• Your goal: Using the listing below, set down each line from the line containing "Instruction: Switch to the 趋势交易 tab" through the line containing "The height and", both ends included, exactly and with nothing added.

+-------+

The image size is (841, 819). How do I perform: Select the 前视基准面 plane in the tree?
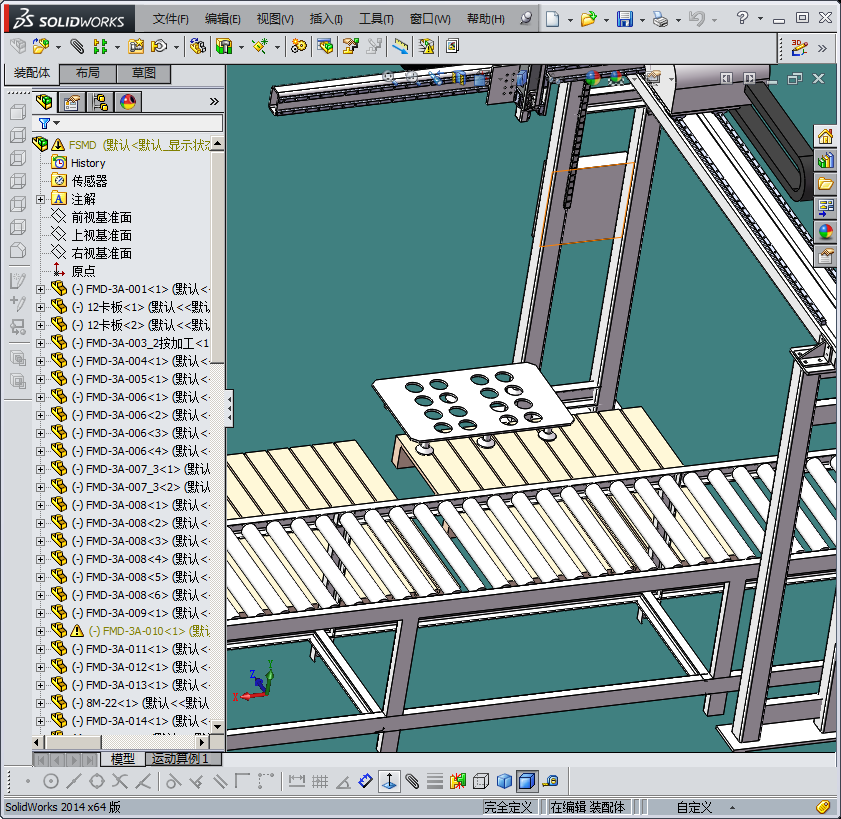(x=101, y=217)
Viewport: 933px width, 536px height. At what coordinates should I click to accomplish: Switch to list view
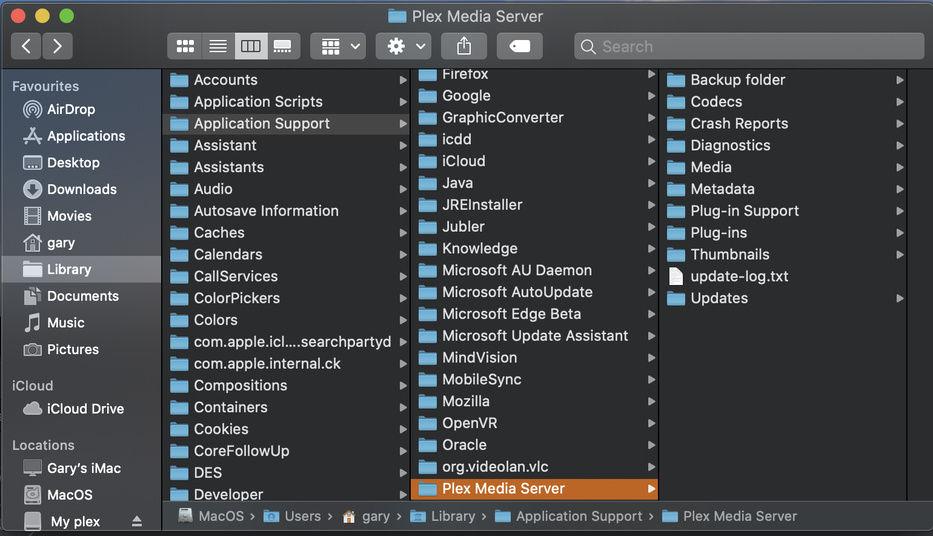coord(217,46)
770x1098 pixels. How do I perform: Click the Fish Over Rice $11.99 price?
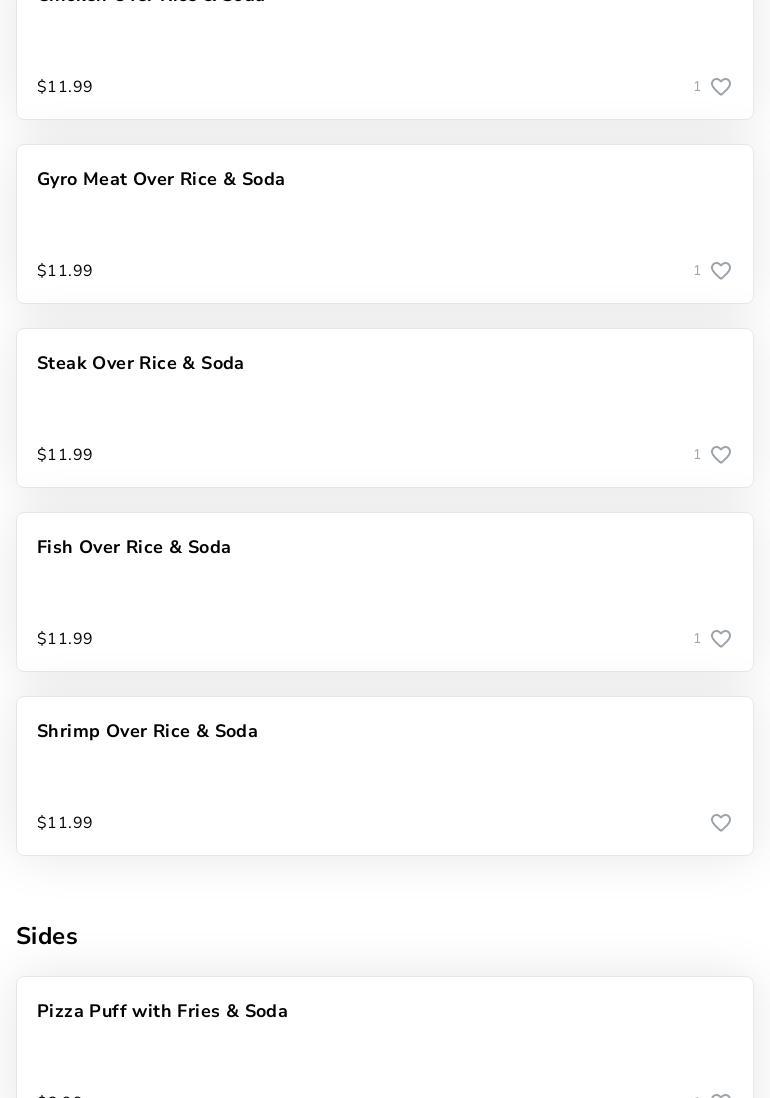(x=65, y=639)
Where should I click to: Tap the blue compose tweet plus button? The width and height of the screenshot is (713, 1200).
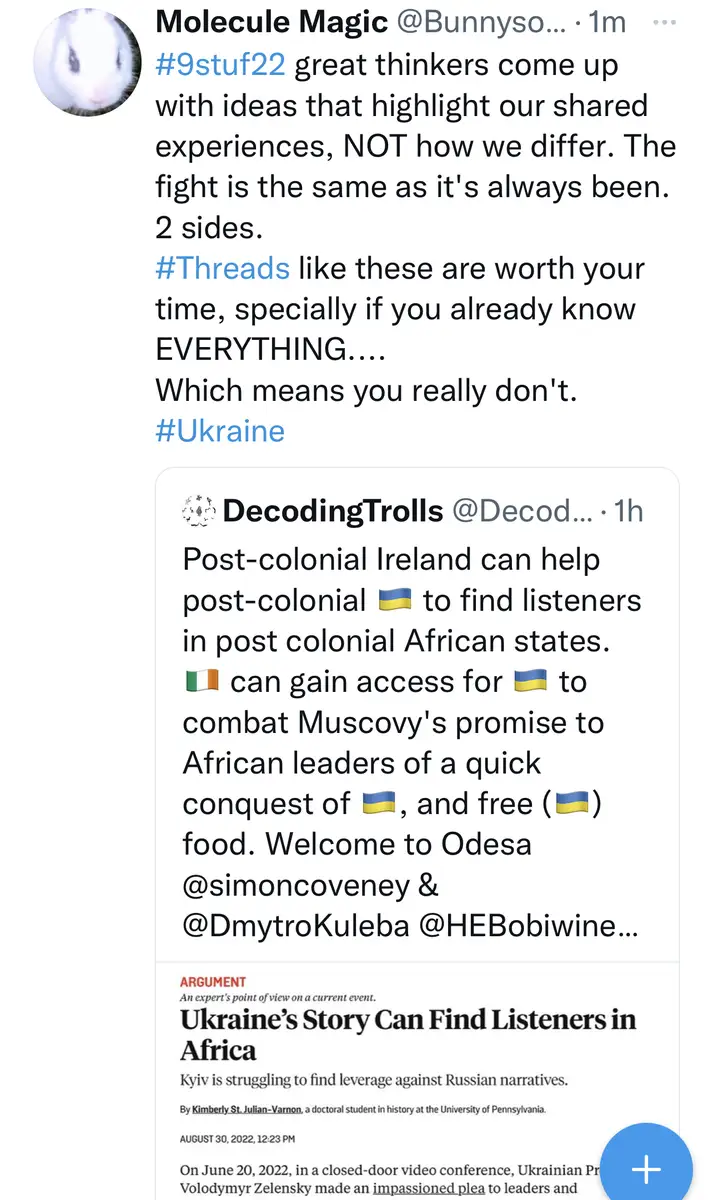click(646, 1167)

+-------+

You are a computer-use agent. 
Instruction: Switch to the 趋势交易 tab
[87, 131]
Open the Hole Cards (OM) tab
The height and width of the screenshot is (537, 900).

+-------+

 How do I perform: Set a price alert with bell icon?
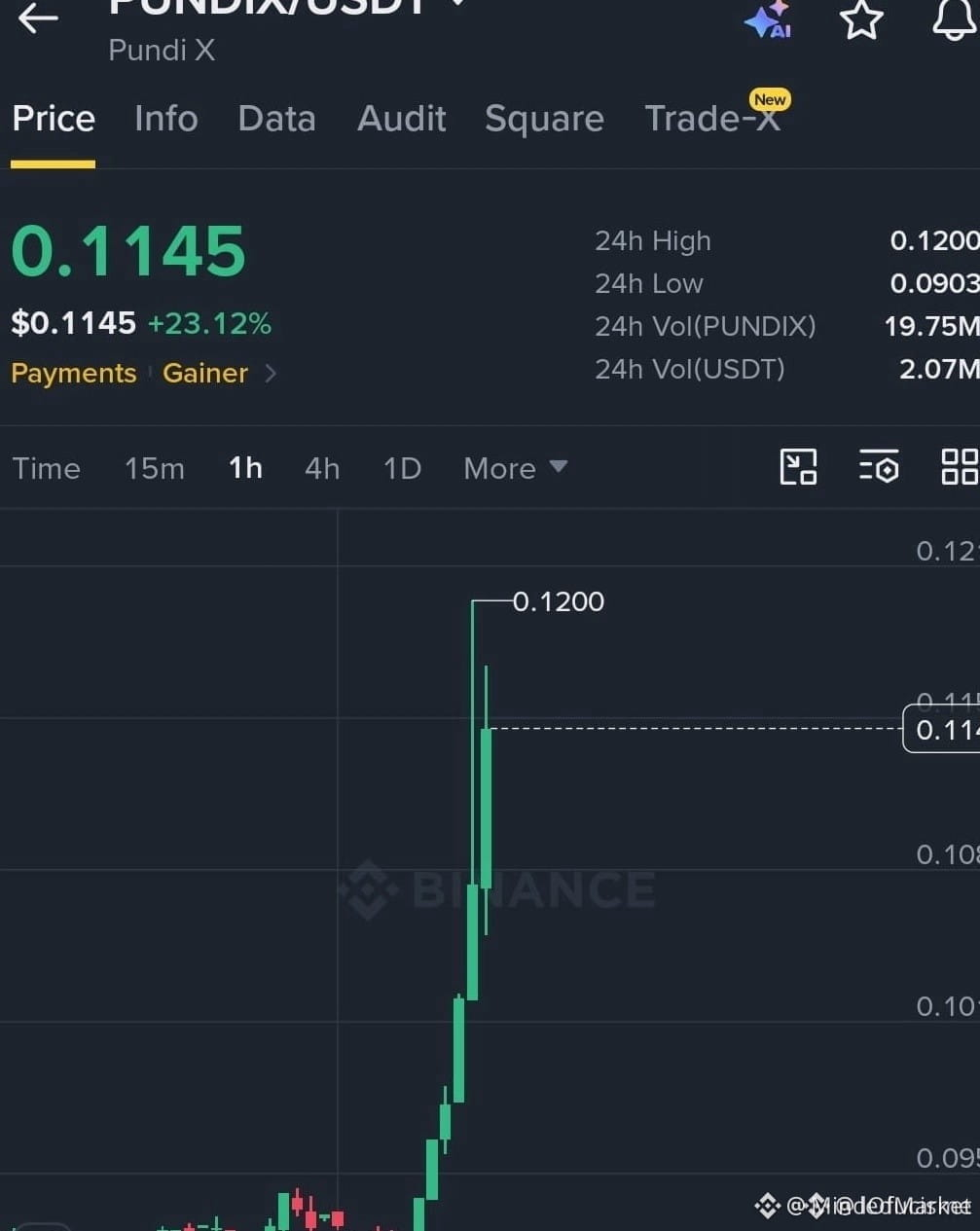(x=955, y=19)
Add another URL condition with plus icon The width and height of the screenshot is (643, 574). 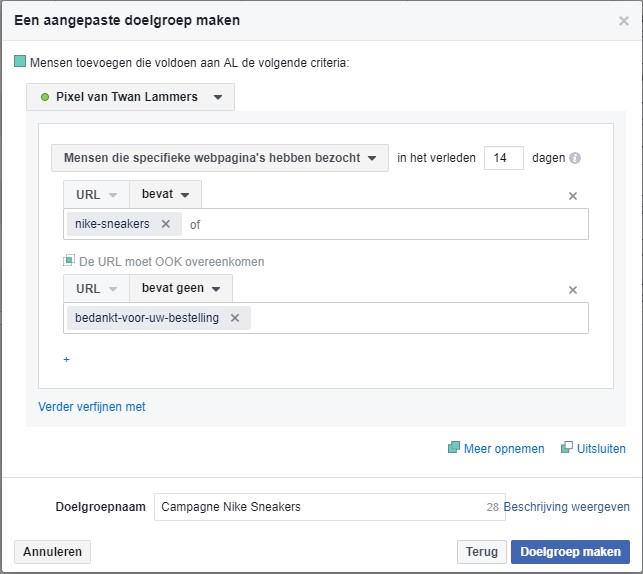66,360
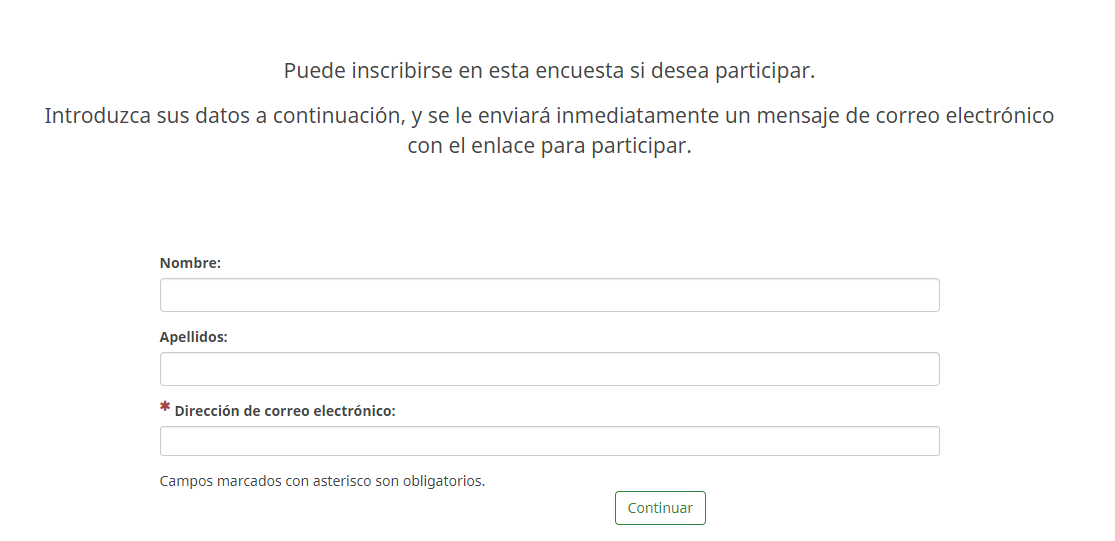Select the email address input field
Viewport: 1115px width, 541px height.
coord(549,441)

+-------+

• Task output:
Instruction: Switch to the 趋势交易 tab
[87, 131]
Open the Hole Cards (OM) tab
The height and width of the screenshot is (537, 900).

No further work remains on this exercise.